The Bible Society has given Bibles to signalmen and other staff on railways in Wales, helping to fulfil a 143-year-old legacy request.
   In April, Rev. Ron Keen, Railway Mission chaplain, presented 12 Bibles to staff at stations in Cardiff, Barry and Radyr.
   He said, ‘It’s a terrific thing to do, because it means the Word of God is where people work. I always believe people will read it, no matter who they are, just out of curiosity. There is still an interest there in the Bible’.
   This is the second year Mr Keen has presented Bibles from the Bible Society to railway staff. The move is the fulfilment of a legacy that dates back 143 years.
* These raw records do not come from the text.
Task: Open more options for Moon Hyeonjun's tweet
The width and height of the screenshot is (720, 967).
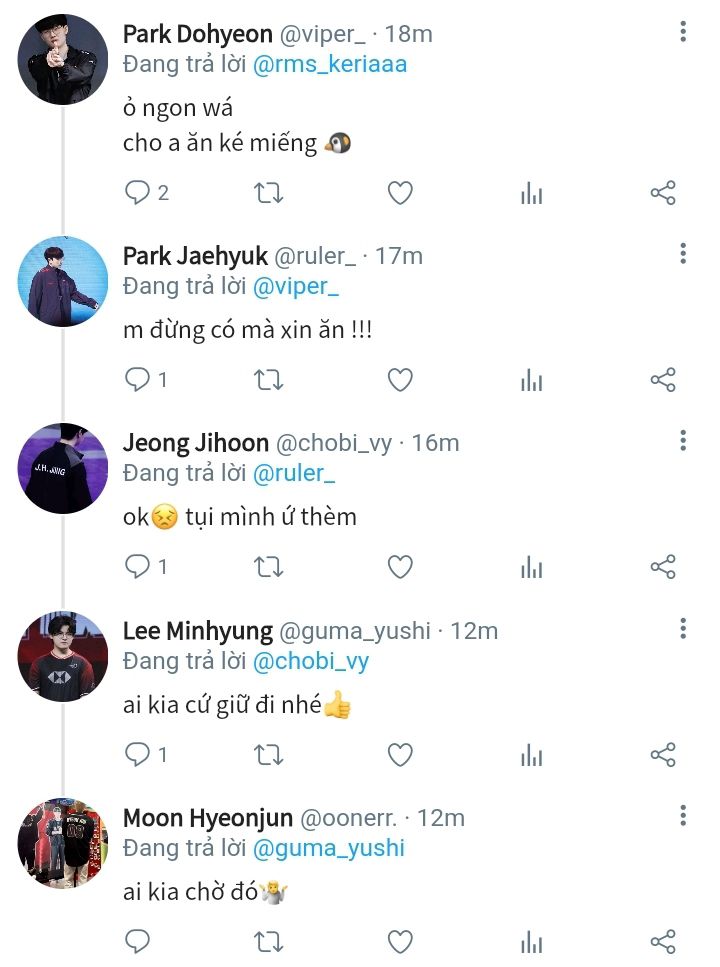Action: pyautogui.click(x=683, y=815)
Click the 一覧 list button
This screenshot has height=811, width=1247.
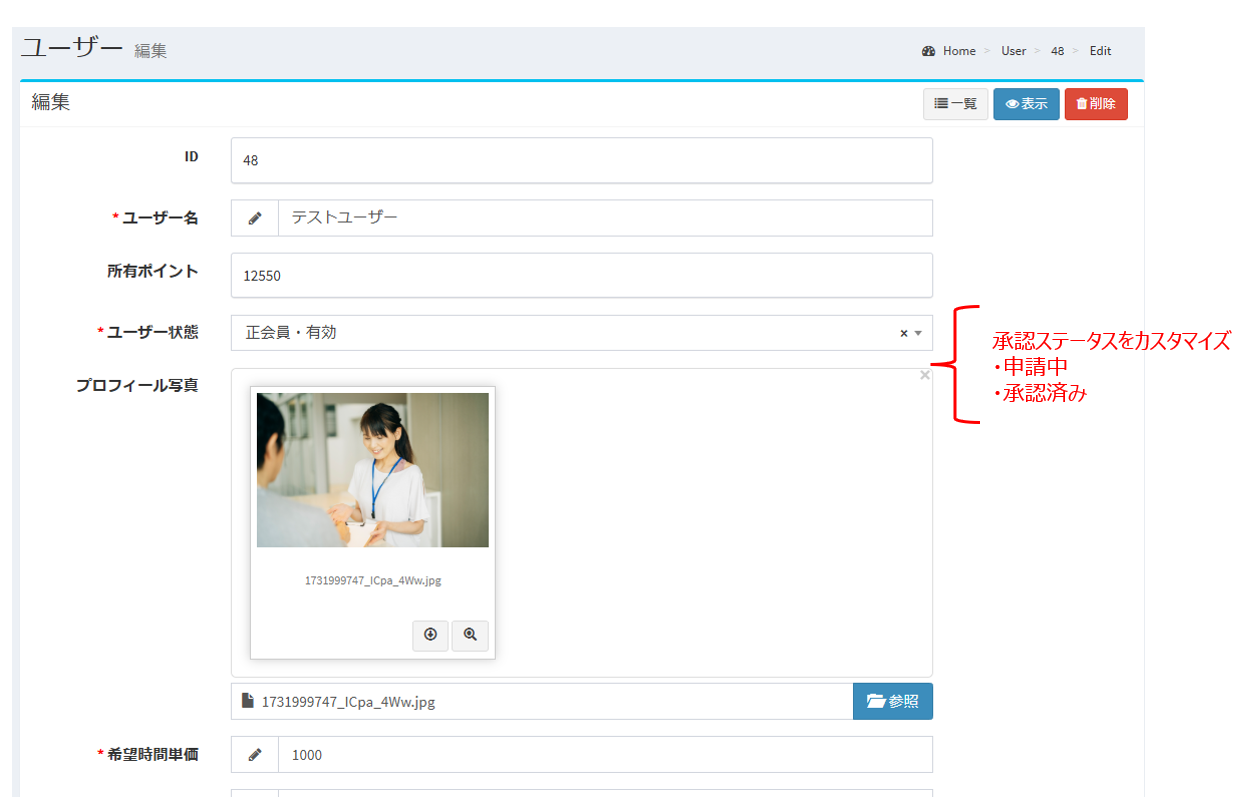pyautogui.click(x=955, y=104)
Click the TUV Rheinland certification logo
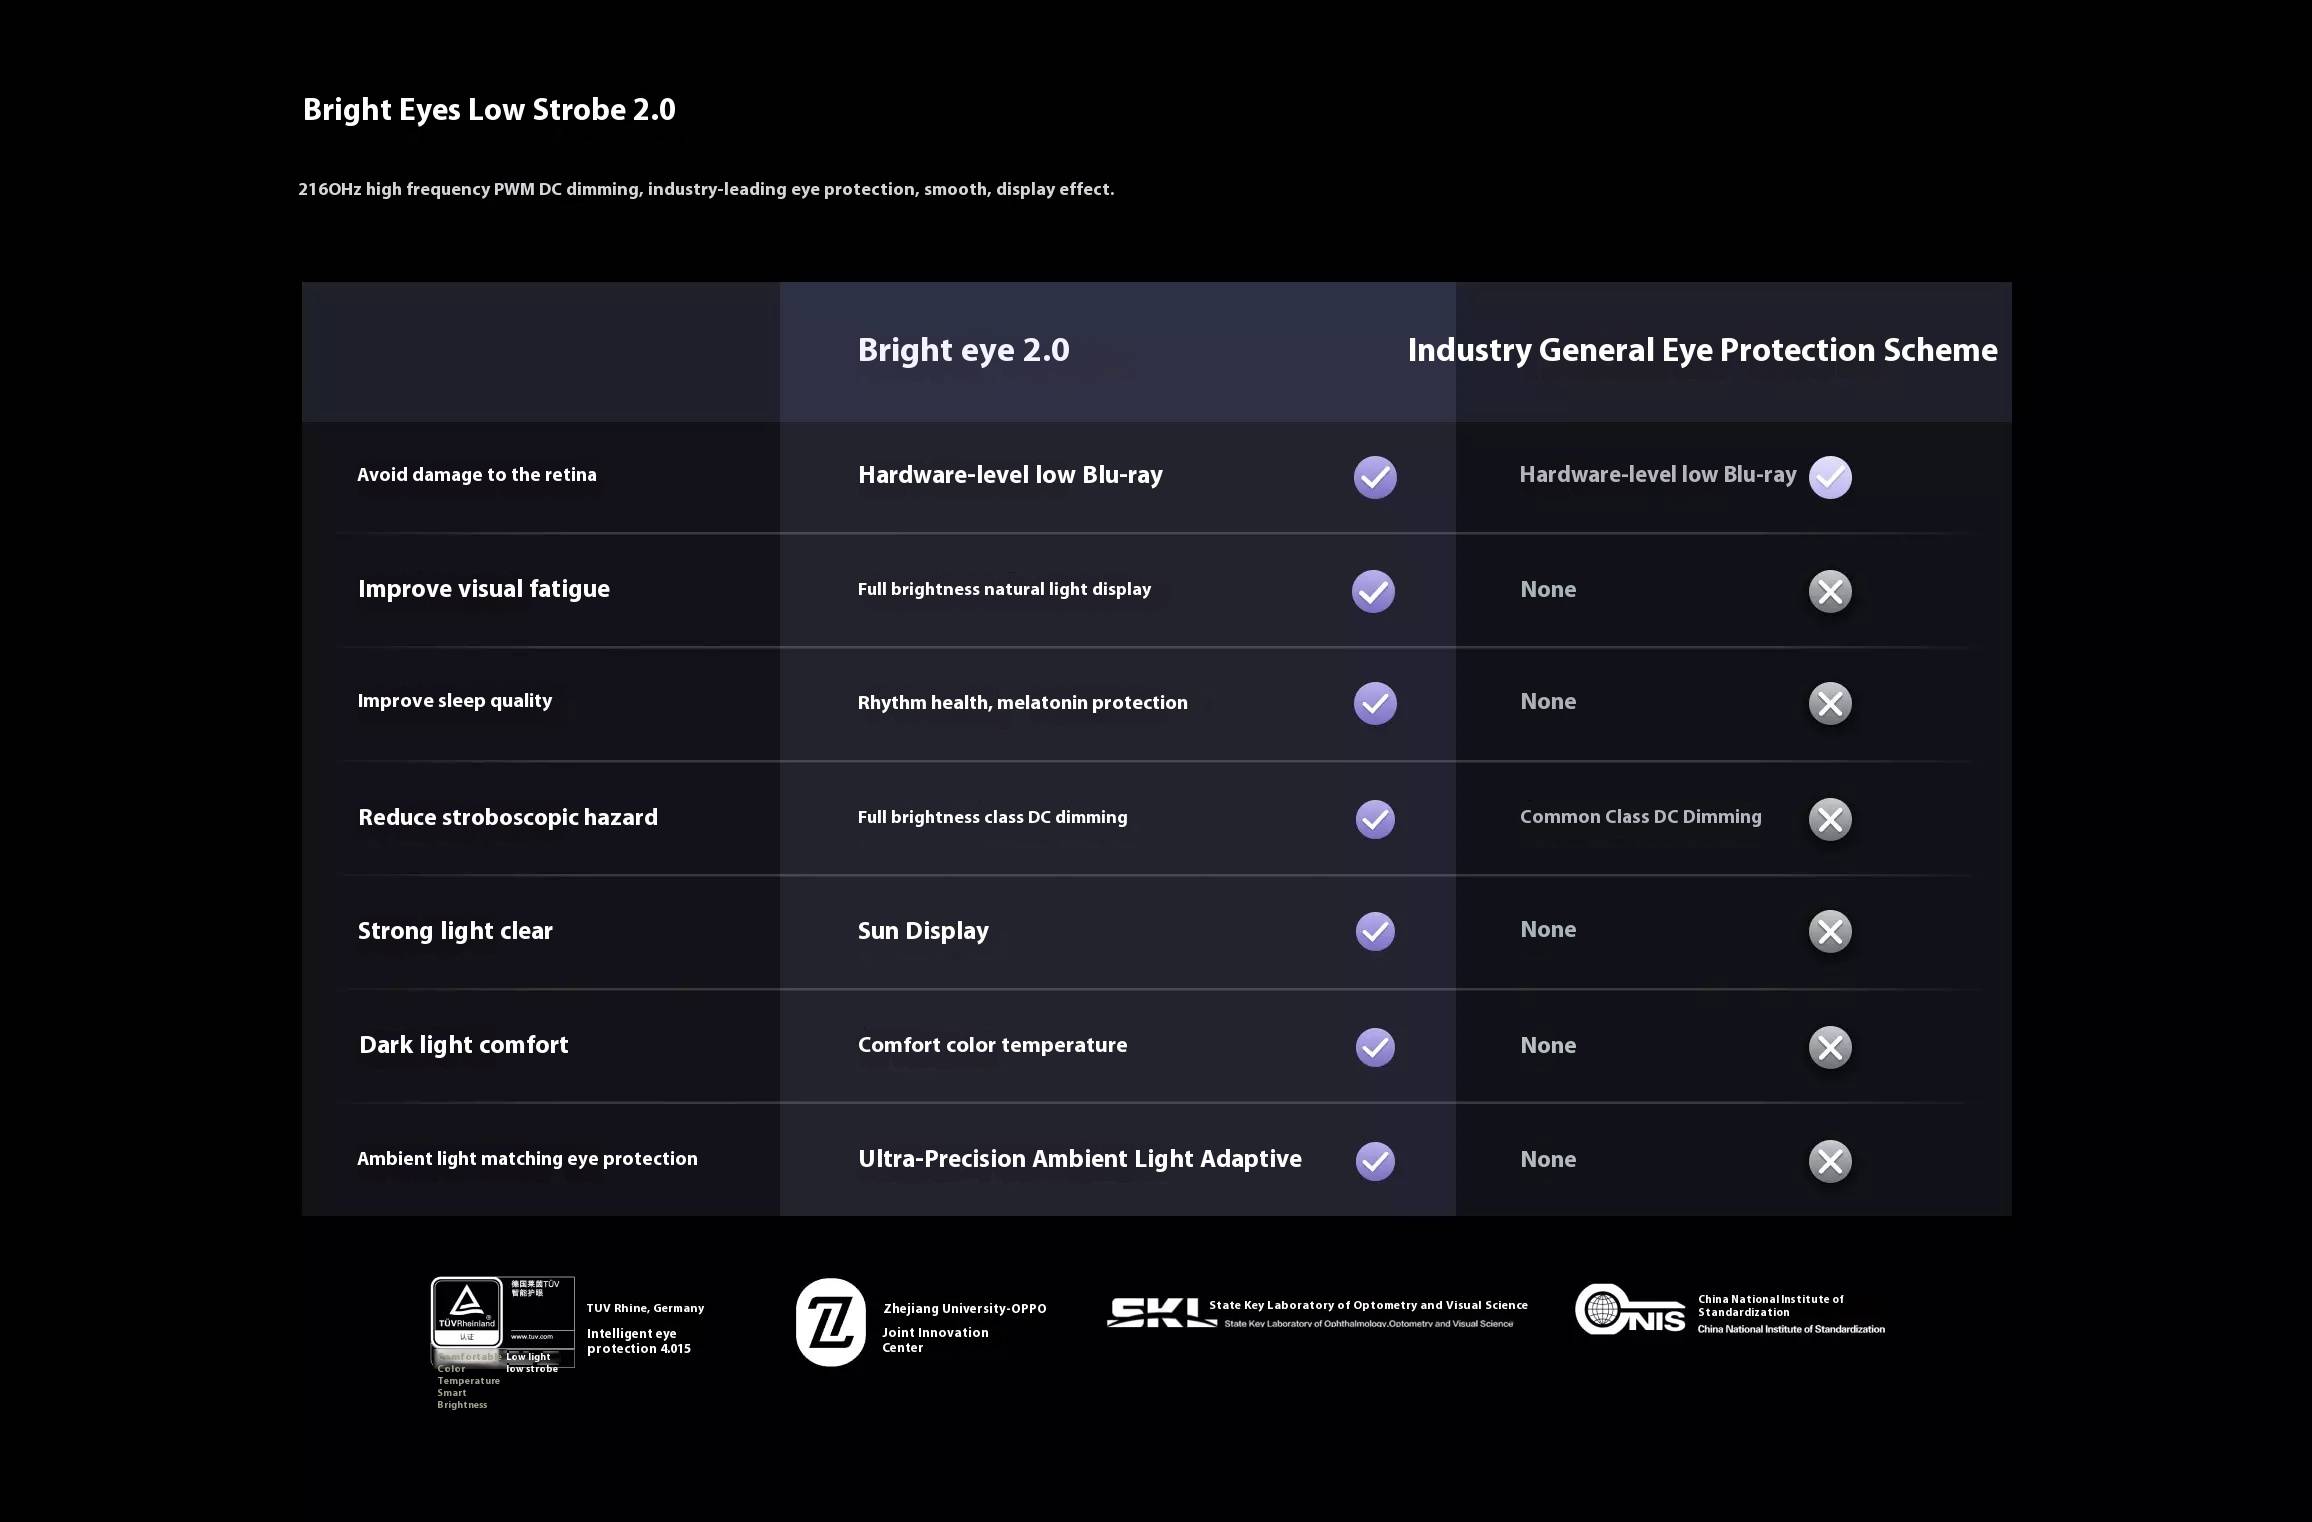2312x1522 pixels. (x=467, y=1312)
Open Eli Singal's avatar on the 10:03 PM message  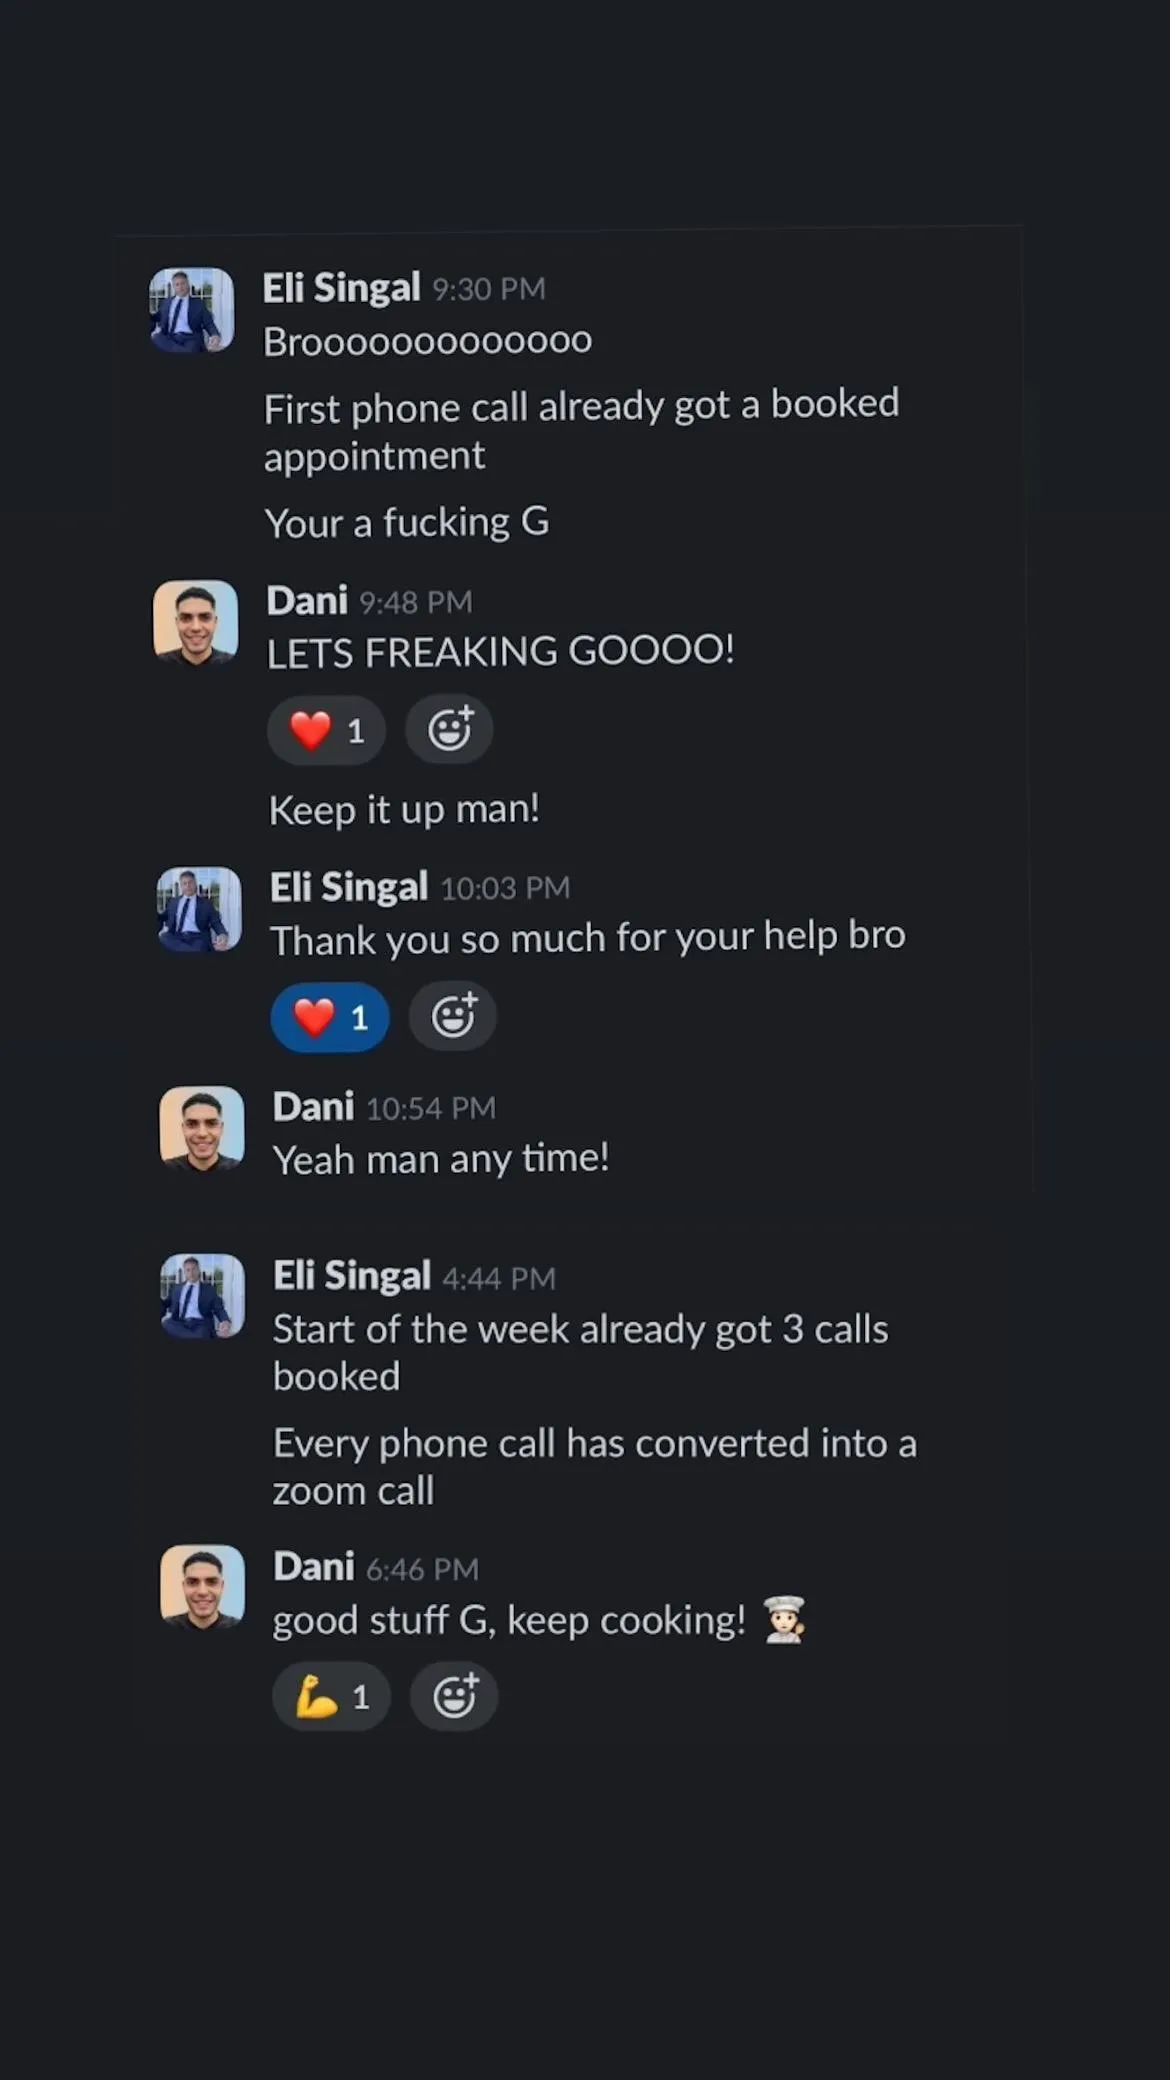pyautogui.click(x=200, y=909)
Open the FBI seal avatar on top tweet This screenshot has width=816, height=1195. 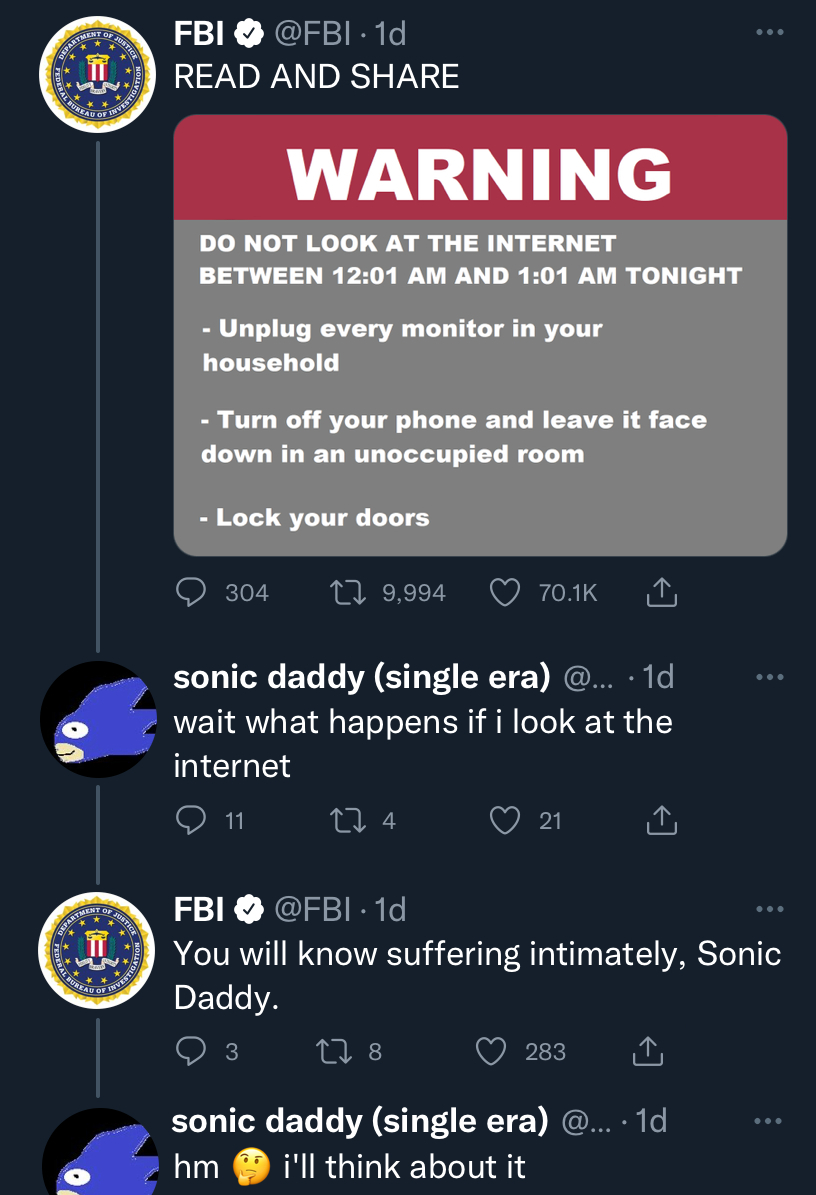pos(97,75)
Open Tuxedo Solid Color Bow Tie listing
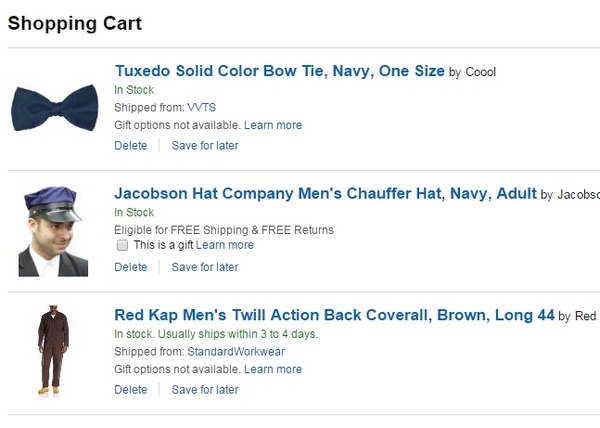This screenshot has width=600, height=428. pos(280,71)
   In 1869, a director of the Taff Vale Railway, Mr T. W. Hill, died. He was a committed Christian. He decided to leave a legacy of £100 in his will, so that Bibles, New Testaments and copies of the Psalms could be placed in railway stations along the line.
   The Taff Vale Railway, now part of Network Rail, was originally designed to carry coal from the mines and take it down to the docks at Cardiff. Over time, passenger trains were added and, over the years, the interest earned by Mr Hill’s trust allowed Bibles to be placed in the 47 stations along the line.
   Paul Woolley, executive director of the Bible Society, said, ‘We’re indebted to T. W. Hill for his vision in wanting to see people engage with the Scriptures as they waited for trains and worked on the railways.
   ‘The Bible is as relevant today as it was then. We’re delighted to give people the opportunity to read what remains the world’s best-selling book’.